How EmCan fixes this
EmCan solves the node address problem without requiring special hardware. For details, see the EmCan spec, but basically, each node has a globally unique 7 byte ID. Each node periodically requests a bus address and sends this ID. The collision detection mechanism will guarantee that the bus master sees only one of these requests even if multiple nodes send a address request at the same time. The bus master sends a address assignment message that includes the 7 byte ID and the assigned address, so at most one single node is assigned a new address at a time.
If you are interested in this concept and are willing to discuss details of your system, talk to me.

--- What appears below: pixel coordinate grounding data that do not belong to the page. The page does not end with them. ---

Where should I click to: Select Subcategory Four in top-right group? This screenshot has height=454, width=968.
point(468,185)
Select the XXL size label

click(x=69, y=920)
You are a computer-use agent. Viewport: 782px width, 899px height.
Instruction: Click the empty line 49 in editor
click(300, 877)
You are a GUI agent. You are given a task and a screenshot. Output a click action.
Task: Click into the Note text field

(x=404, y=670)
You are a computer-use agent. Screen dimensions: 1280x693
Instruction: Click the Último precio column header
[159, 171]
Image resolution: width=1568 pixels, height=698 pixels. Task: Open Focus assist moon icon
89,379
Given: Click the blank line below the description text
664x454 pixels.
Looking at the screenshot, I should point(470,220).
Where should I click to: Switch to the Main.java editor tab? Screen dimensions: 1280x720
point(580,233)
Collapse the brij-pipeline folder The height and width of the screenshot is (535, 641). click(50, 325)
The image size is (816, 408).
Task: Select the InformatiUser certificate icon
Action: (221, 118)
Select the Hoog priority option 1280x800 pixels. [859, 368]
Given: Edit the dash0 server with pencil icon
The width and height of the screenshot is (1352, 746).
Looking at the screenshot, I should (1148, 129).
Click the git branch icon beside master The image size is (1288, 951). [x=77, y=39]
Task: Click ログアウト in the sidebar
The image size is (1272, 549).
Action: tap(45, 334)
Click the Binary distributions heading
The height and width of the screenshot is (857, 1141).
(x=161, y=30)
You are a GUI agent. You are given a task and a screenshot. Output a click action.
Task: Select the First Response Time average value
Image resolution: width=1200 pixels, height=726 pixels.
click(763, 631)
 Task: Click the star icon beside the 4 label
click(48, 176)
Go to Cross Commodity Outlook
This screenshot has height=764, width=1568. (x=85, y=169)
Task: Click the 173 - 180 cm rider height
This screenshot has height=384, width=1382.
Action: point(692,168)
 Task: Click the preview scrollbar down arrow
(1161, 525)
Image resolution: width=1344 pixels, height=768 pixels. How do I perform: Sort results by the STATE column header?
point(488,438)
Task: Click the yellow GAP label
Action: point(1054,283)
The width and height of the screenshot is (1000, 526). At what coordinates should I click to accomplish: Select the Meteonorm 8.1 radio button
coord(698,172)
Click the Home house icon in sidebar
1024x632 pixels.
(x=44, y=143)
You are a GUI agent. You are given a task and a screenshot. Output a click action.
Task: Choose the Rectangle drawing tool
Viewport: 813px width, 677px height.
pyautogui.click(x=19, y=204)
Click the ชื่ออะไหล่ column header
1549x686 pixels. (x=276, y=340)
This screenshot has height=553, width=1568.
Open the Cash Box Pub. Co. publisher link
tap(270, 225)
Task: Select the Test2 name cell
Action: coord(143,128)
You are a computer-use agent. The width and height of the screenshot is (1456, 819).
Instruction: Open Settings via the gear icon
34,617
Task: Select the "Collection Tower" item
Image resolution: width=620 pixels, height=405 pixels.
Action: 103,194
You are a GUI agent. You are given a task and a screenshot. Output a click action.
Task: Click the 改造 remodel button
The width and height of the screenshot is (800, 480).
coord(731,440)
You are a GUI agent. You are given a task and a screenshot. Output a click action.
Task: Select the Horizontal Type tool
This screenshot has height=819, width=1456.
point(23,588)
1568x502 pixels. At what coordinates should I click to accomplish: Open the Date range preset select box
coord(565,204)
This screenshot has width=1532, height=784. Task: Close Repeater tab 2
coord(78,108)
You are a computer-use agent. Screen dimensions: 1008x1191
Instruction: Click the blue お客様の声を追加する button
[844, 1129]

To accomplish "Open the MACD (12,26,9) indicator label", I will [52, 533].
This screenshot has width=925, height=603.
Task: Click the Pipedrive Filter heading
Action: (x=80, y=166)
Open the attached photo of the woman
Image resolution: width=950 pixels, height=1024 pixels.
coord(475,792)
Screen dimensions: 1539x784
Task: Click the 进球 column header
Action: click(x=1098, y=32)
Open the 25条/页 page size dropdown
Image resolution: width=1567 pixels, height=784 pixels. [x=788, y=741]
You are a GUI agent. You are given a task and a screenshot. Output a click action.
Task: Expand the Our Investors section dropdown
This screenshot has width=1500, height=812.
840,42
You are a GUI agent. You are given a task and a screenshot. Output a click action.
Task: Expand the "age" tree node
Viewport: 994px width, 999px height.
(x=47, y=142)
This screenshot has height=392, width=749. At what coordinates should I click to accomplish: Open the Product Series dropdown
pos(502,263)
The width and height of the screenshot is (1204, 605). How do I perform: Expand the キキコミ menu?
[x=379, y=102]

My biggest fear right now is specifying something that will be awkward later or prohibit certain usage that I hadn't considered. Having another implementation in progress as the spec is being finalized would be good for spec development and to test out the reference implemenation if you plan to implement it on Microchip PICs.
Best Answer
The intermediary nodes that attach to the main network bus should be short in order NOT to disrupt the end-to-end characteristic impedance of the main network bus cable. This is to avoid unwanted data signal reflections. The main cable should be terminated at both physical ends and, the intermediary nodes that come from that cable should not be terminated.
Using the same cable for the "short" nodes is immaterial; the important thing is that those short lengths teeing from the main cable are short relative to the wavelength of the maximum frequencies used in the data transmission.
For instance, if transmitting at 2 Mbps, you could argue that the maximum useful frequency in that transmission (using fourier analysis) might be 7 MHz or 9 MHz.
9 MHz has a wavelength of 33.33 metres in free space and probably about 25 metres in a decent cable. The rule of thumb used to decide if a cable should be terminated is one tenth of the shortest useful signal wavelength i.e. 2.5 metres. But, given that there may be a multitude of these intermediary connections (all contributing a slight mismatch), play safe and make the teed-off length no more than 0.5 metres.